Assistant County Administrator Scott Johnson and Commissioner Scott Dean said they received notice from Chris Driver, the county's defense attorney, that at least part of the lawsuit had been dropped by the plaintiffs, whose $57.5 million lawsuit claimed county officials had restricted development of Marshall Square.

The 57-acre, mixed-use development was approved by the county in 2004.

On Wednesday, Superior Court Chief Judge J. Carlisle Overstreet made no decision in a hearing related to the lawsuit. Arguments for punitive damages were to be heard in a later hearing.

"My understanding is that the Marshalls have dismissed the punitive damages," Johnson said. "Our attorney filed a motion to dismiss the punitive damages, so I'm not sure if they felt they needed to withdraw because of our motion."

The lawsuit stems from a decision commissioners made in May to limit the number of apartments in the development to 189, down from 338. Reducing the residential density made the project unfeasible and halted work, according to the developers.

Beyond the initial claim for $40 million in punitive damages, the developers also sought $10.3 million to cover infrastructure, engineering and other development costs.

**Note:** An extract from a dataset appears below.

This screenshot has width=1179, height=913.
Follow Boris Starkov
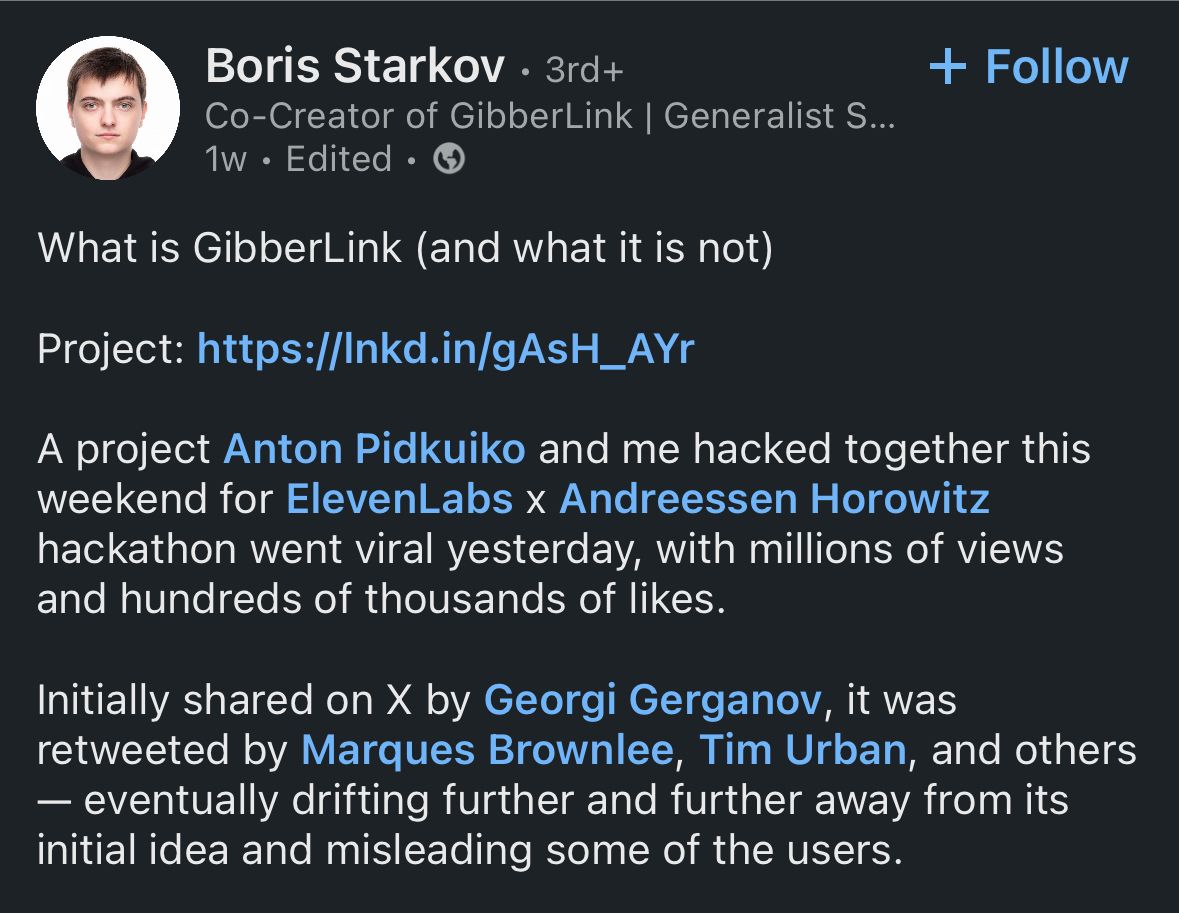[1028, 67]
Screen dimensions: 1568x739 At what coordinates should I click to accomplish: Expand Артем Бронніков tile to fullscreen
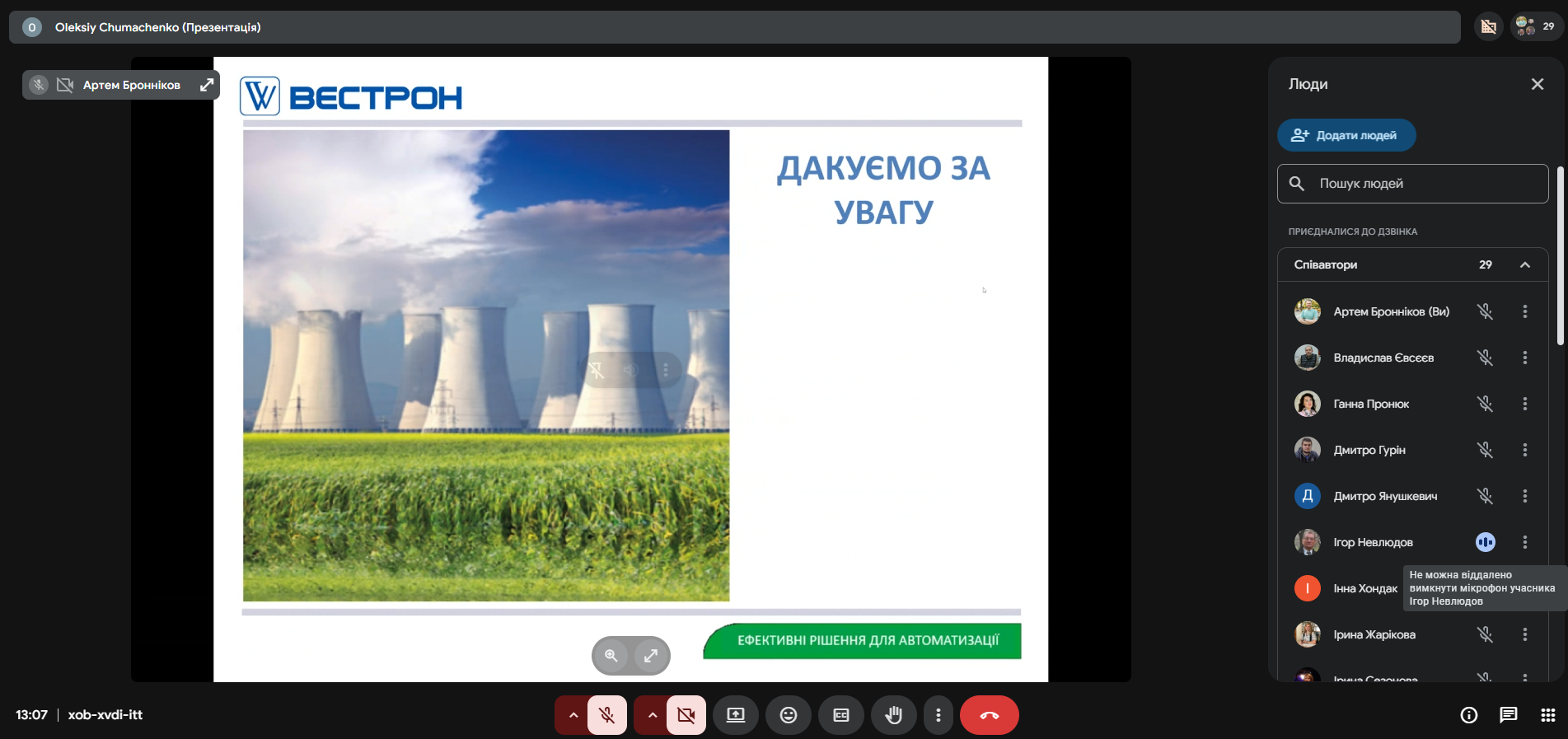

More than $7 million was spent to clear and grade the property to make improvements, according to the lawsuit.

Dean said he has not been informed of any changes in the lawsuit beyond the punitive damages.

"I know that a portion of the Marshall lawsuit has changed," he said. "The $40 million has been waived or withdrawn."

Bill Trotter, the attorney for the Marshall family, could not be reached Monday night.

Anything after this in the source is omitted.